**TASK LIST**
[A] In the forum thread about an OBT enclosure, how deep is the layer of eco earth in the first post's enclosure?
[B] From the forum thread about an OBT enclosure, return the passage from "I have a 0.1" up to and including "for the web.", copied word for word.

# Obt enclosure



## AlmightyQues (May 18, 2016)

Good obt enclosure ?
4 to 5 inches of eco earth 
Borrow in the corner and to climbing areas the enclosure is sprayed down


----------



## Poec54 (May 18, 2016)

Sprayed down?  They need *dry* substrate.  Moist cages can kill tarantulas from east and southern Africa.  They also need good ventilation.

What's the lid made of, screen?  If so that has to go; they can get their claws stuck on it and hang for hours or days. Plus tarantulas can easily tear thru fiberglass or aluminum screen, and that's not a spider you want loose in your house.  Are there other people living with you?  If that spider gets out, everyone in the house is at risk of being bit.  If you have cats or dogs, the bite can be serious, even fatal.   

Where's the water bowl?  'Climbing areas' = runways for it to allow it to bolt out of the cage easier.  You want it living at or under substrate level.

Did you do any research on what kind of caging OBT's need?

Reactions: Like 2 | Agree 5


----------



## Chris LXXIX (May 18, 2016)

I have a 0.1 in a way more little than yours enclosure, with bone dry substrate, a water dish, a piece of cork bark, some fake leaves and anchor points for the web.

Being you i would add just a couple of fake leaves. Spraying? Misting? Don't.

Reactions: Agree 1


----------



## AlmightyQues (May 18, 2016)

Poec54 said:


> Sprayed down?  They need *dry* substrate.  Moist cages can kill tarantulas from east and southern Africa.  They also need good ventilation.

**DATASET EXCERPTS**
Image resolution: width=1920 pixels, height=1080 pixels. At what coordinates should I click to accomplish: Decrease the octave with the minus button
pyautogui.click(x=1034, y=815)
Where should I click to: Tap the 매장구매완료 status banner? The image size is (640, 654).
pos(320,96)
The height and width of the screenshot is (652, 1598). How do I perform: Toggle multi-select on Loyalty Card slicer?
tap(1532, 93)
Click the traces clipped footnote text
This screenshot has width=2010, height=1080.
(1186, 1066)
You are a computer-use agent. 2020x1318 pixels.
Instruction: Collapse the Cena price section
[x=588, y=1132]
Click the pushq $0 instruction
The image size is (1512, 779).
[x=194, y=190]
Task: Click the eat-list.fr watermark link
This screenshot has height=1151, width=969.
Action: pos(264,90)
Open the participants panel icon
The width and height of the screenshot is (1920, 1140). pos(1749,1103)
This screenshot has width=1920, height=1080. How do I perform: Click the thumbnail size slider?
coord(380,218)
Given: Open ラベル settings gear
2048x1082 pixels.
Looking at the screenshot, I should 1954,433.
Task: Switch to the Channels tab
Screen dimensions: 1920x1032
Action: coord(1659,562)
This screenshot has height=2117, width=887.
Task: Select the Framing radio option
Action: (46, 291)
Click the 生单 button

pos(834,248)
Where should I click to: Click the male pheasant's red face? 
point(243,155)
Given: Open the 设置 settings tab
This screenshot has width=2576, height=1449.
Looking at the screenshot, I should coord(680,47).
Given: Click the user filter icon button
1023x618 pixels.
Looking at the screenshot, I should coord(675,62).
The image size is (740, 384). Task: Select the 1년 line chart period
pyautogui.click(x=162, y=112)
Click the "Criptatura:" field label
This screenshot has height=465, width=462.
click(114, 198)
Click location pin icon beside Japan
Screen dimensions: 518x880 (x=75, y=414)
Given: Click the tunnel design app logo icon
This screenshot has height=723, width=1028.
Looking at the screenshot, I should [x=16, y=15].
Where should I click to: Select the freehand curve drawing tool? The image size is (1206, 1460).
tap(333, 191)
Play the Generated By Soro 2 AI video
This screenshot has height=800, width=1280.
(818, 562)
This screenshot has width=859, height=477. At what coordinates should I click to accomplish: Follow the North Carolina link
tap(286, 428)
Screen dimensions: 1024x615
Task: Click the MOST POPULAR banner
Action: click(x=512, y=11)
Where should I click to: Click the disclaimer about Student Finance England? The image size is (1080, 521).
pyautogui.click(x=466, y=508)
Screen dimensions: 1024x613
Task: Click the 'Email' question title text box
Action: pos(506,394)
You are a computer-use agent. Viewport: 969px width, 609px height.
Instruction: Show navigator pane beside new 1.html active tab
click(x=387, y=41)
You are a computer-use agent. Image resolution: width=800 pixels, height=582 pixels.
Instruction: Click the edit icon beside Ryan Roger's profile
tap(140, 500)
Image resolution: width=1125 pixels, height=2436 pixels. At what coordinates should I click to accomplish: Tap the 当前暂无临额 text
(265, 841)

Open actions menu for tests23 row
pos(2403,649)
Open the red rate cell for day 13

**SOLUTIONS IN ORDER**
[A] 4 to 5 inches

[B]
I have a 0.1 in a way more little than yours enclosure, with bone dry substrate, a water dish, a piece of cork bark, some fake leaves and anchor points for the web.